The moment his master was on him, he began to back
and rear. Forgue gave him a cut with his whip. He went wild,
plunging and dancing and kicking. The young lord was a horseman in
the sense of having a good seat; but he knew little about horses;
they were to him creatures to be compelled, not friends with whom to
hold sweet concert. He had not learned that to rule ill is worse
than to obey ill. Kings may be worse than it is in the power of any
subject to be. As he was raising his arm for a second useless,
cruel, and dangerous blow, Donal darted to the horse's head.
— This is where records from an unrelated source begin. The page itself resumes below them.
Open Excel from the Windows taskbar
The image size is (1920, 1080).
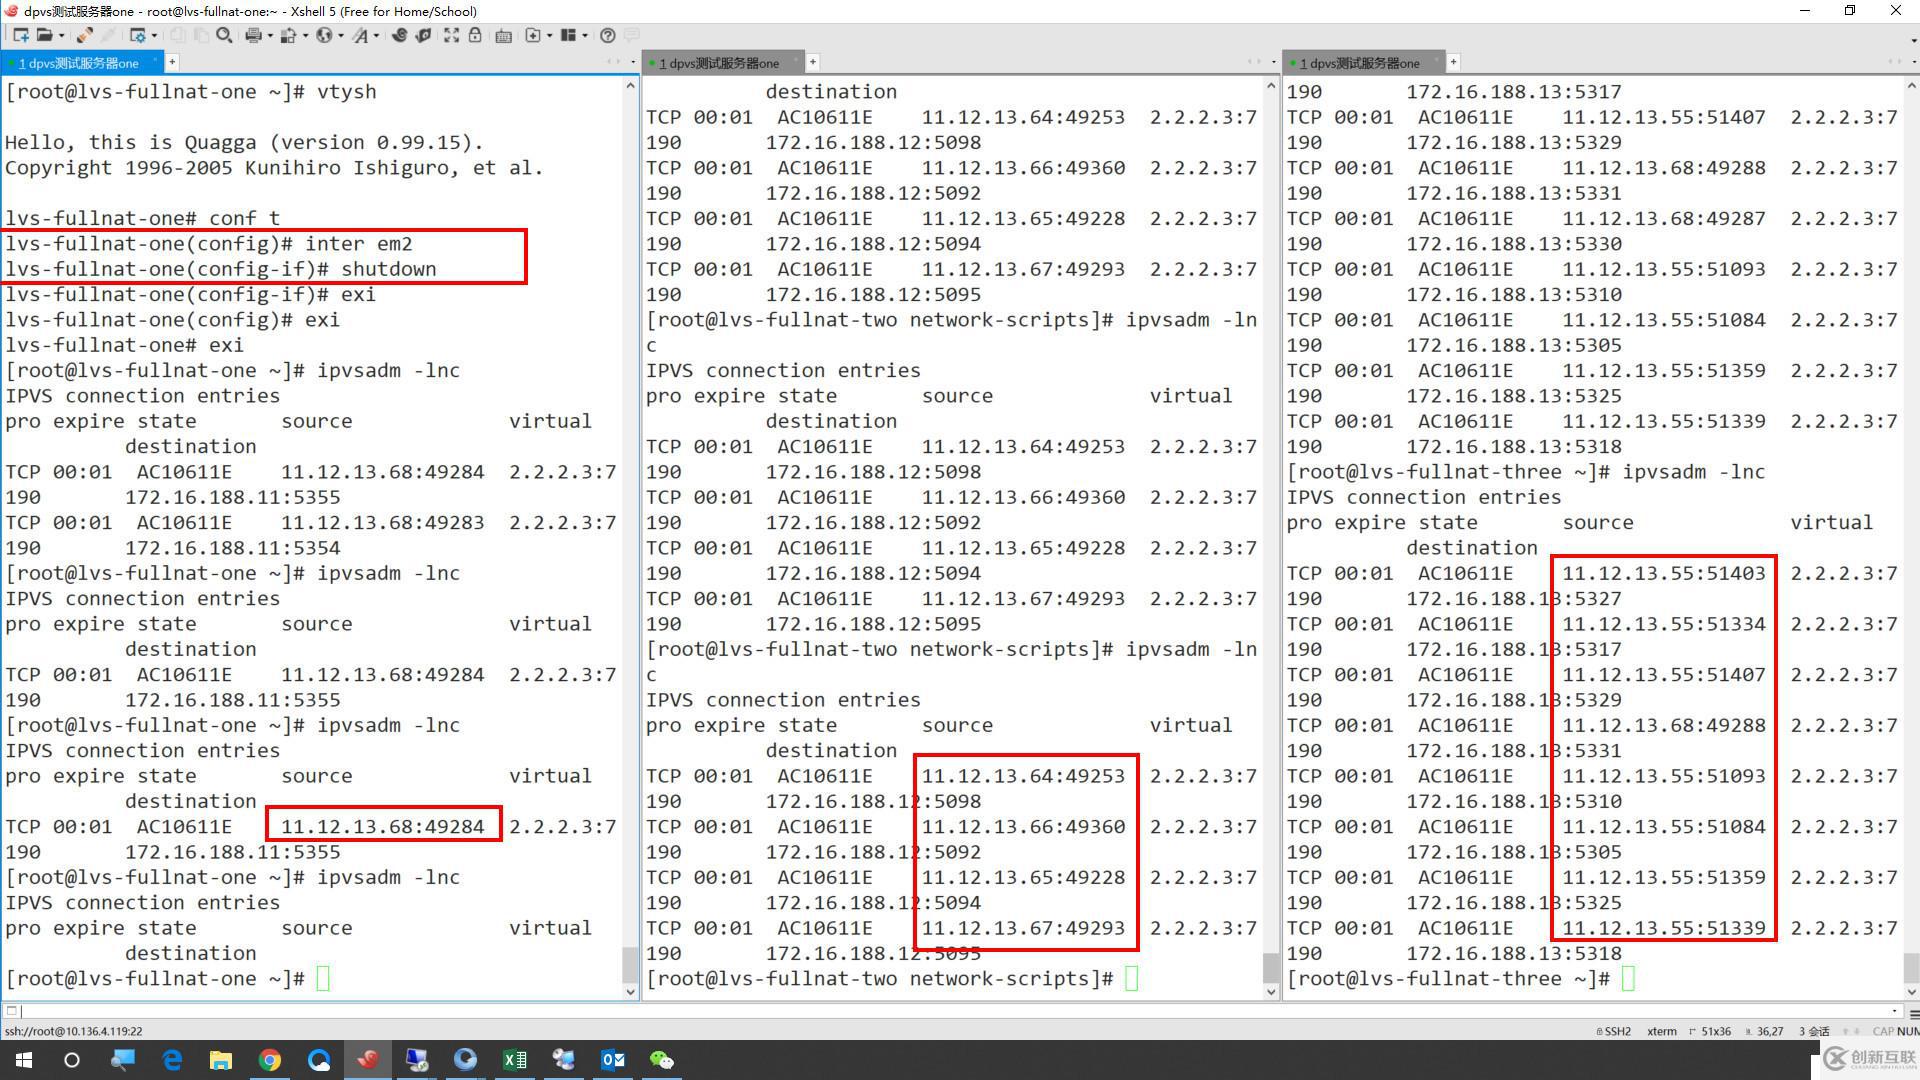(515, 1060)
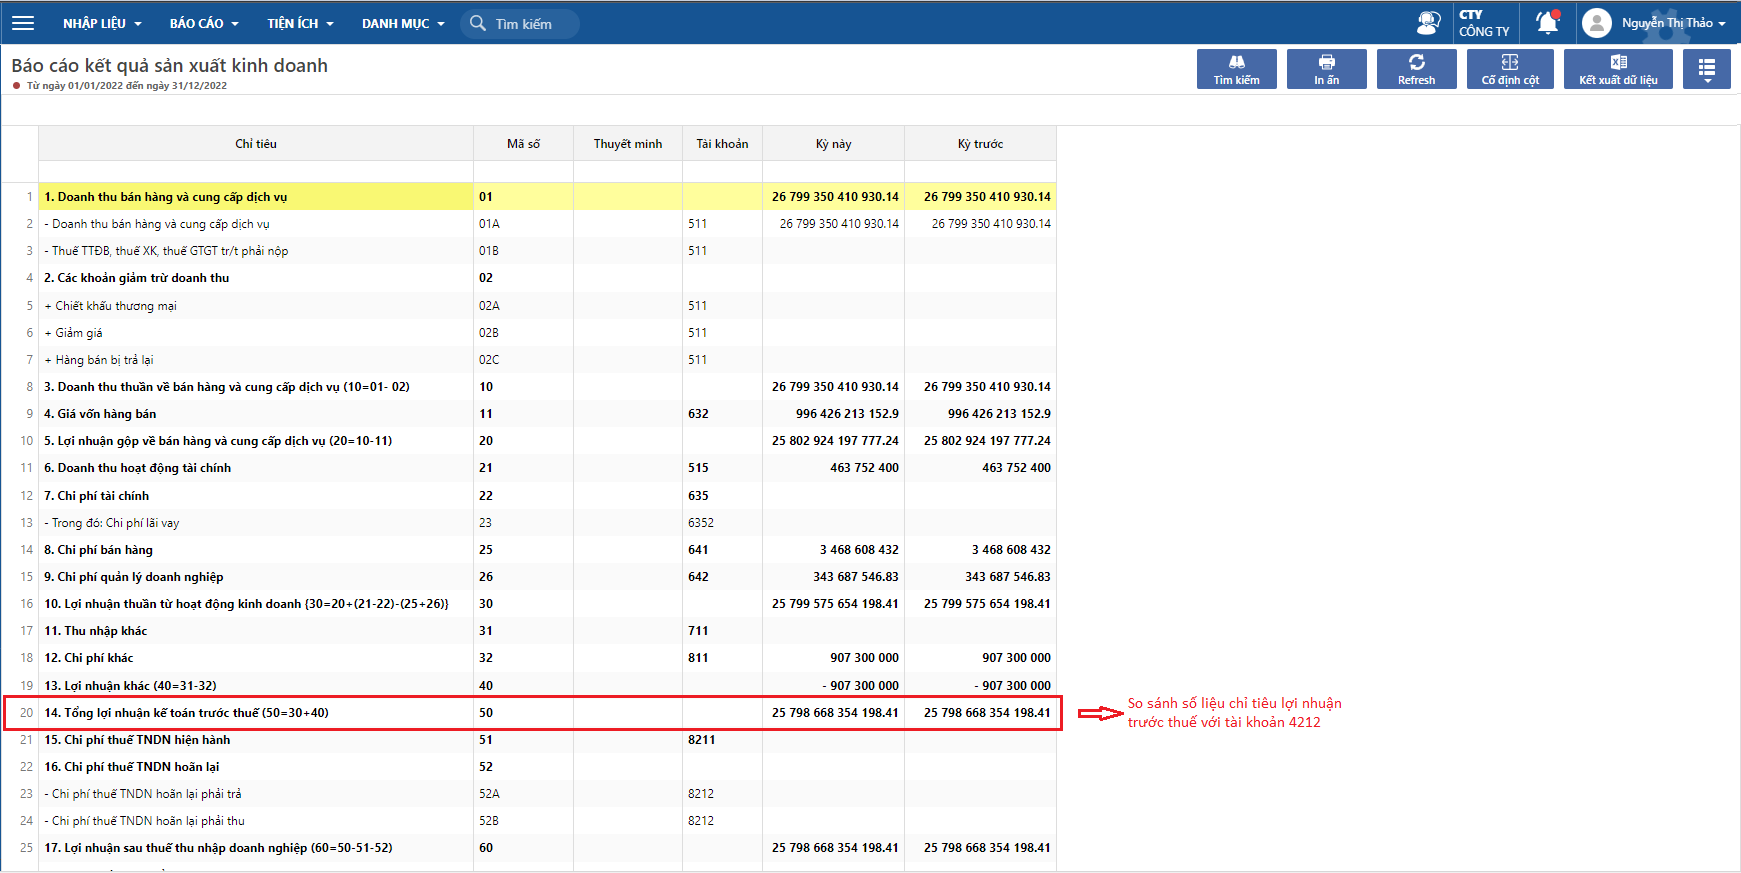Click the customer support headset icon
Screen dimensions: 1741x873
[x=1428, y=23]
"You mustn't do that, my lord!" he said. "You'll drive him mad."
But the worst part of Forgue's nature was uppermost, in his rage all
the vices of his family rushed to the top. He looked down on Donal
with a fury checked only by contempt.
"Keep off," he said, "or it will be the worse for you. What do you
know about horses?"
"Enough to know that you are not fair to him. I will not let you
strike the poor animal. Just look at this water-chain!"
"Hold your tongue, and stand away, or, by--"
"Ye winna fricht me, sir," said Donal, whose English would, for
years, upon any excitement, turn cowardly and run away, leaving his
mother-tongue to bear the brunt, "--I'm no timorsome."
Forgue brought down his whip with a great stinging blow upon Donal's
shoulder and back. The fierce blood of the highland Celt rushed to
his brain, and had not the man in him held by God and trampled on
the devil, there might then have been miserable work.